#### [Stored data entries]
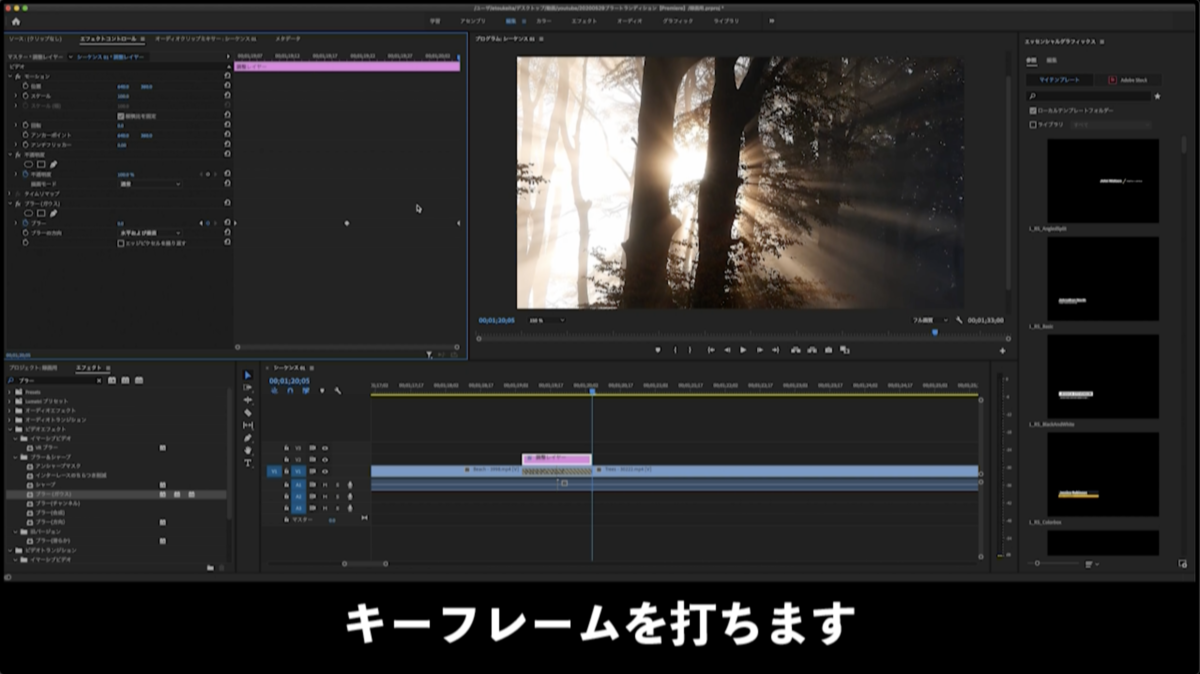Click the pen mask icon under 不透明度
The width and height of the screenshot is (1200, 674).
pyautogui.click(x=53, y=164)
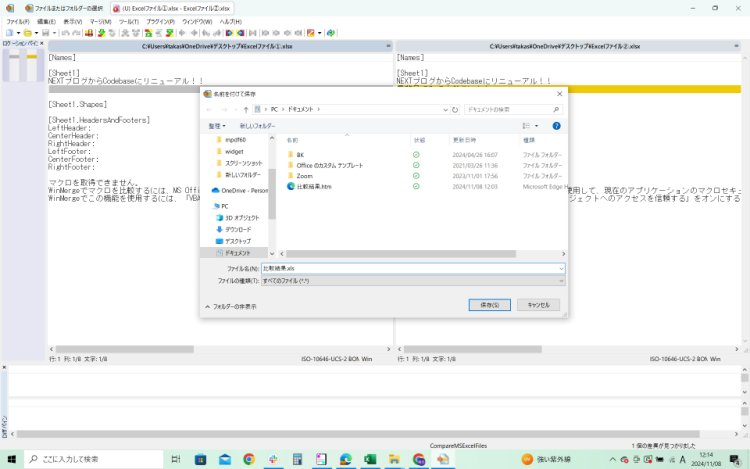Click the Windows Start button

[13, 459]
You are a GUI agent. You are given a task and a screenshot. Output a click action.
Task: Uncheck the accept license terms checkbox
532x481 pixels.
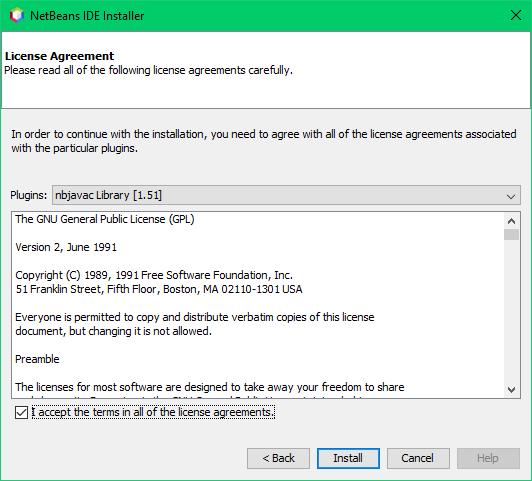(x=21, y=412)
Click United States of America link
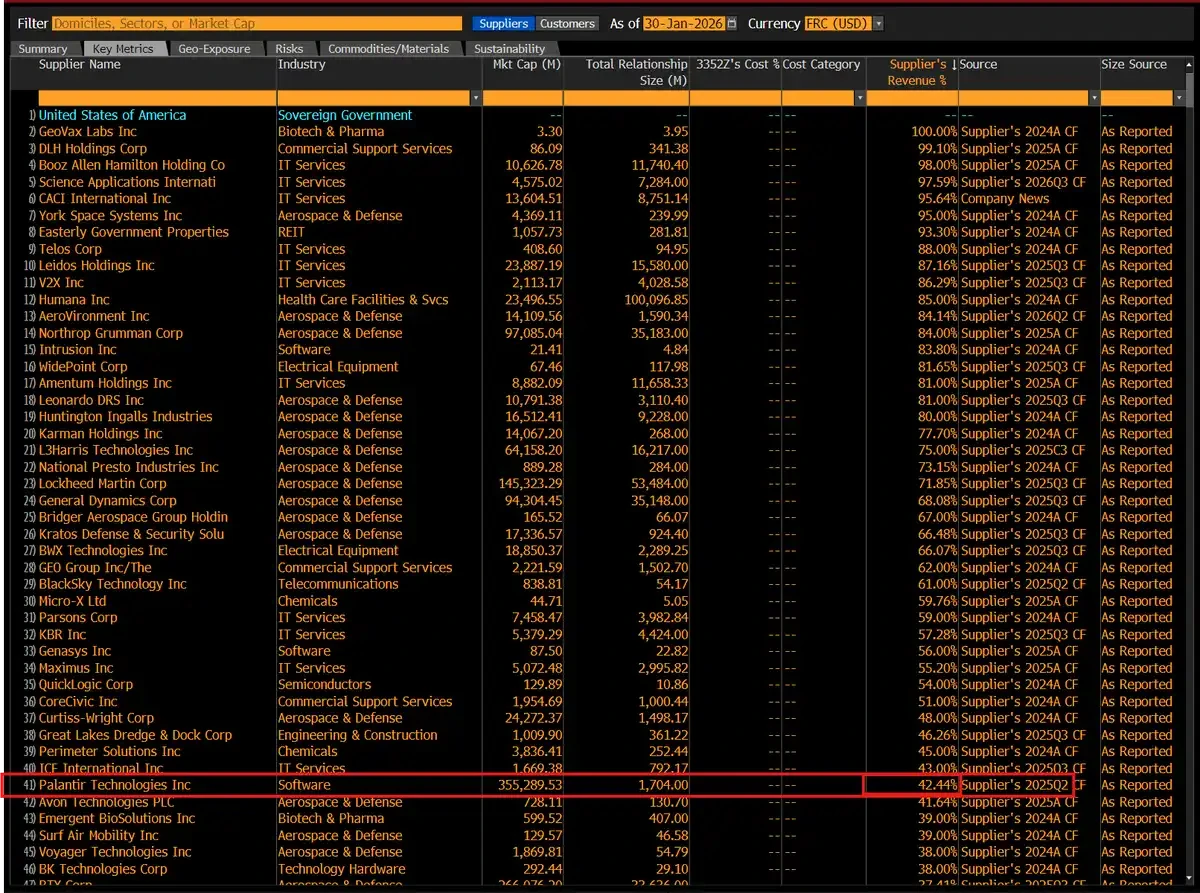Viewport: 1200px width, 893px height. pos(112,115)
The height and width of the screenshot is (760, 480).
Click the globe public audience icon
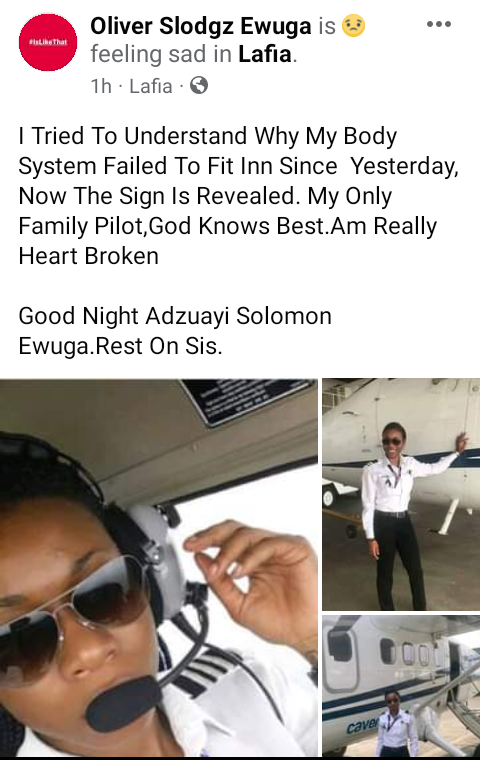click(199, 85)
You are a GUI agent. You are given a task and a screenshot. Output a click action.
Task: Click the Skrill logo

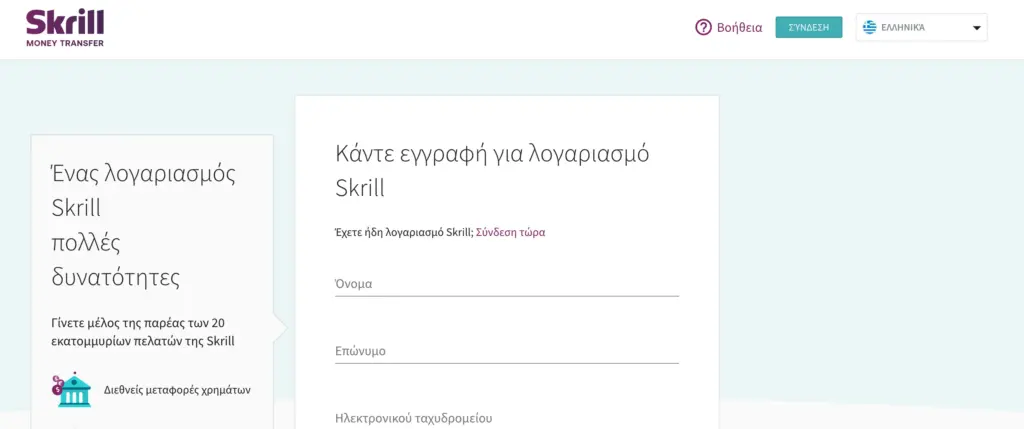click(64, 22)
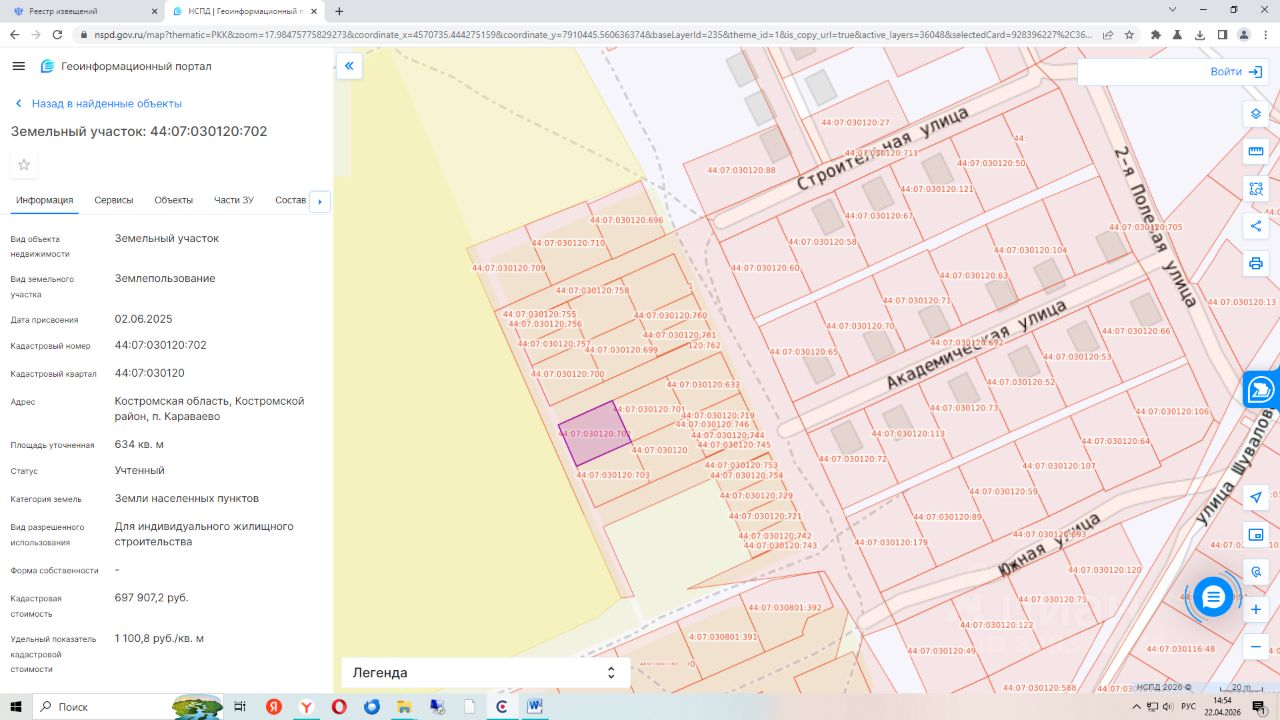Screen dimensions: 1280x720
Task: Open the map layers panel
Action: click(x=1255, y=113)
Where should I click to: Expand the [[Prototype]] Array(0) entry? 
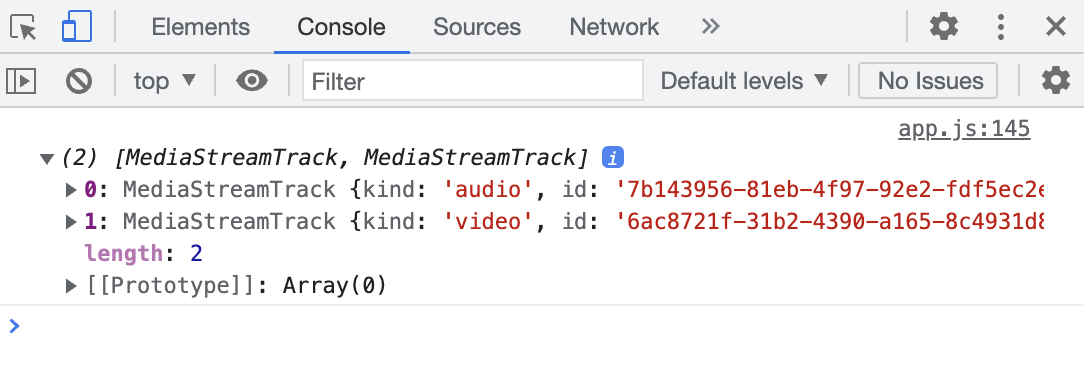(71, 285)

#### [About this exercise]
Each line from the one that contains "Click the globe public audience icon" through the end of the records should be restated exactly; include both end lines and leave any pictures out.

#### [Expected output]
Click the globe public audience icon
click(199, 85)
You are a GUI agent. You are given a task and a screenshot. Output a click action.
Task: Click the Skrill logo

click(64, 22)
Screen dimensions: 1280x720
Task: Open the map layers panel
Action: click(x=1255, y=113)
Where should I click to: Expand the [[Prototype]] Array(0) entry? 
(71, 285)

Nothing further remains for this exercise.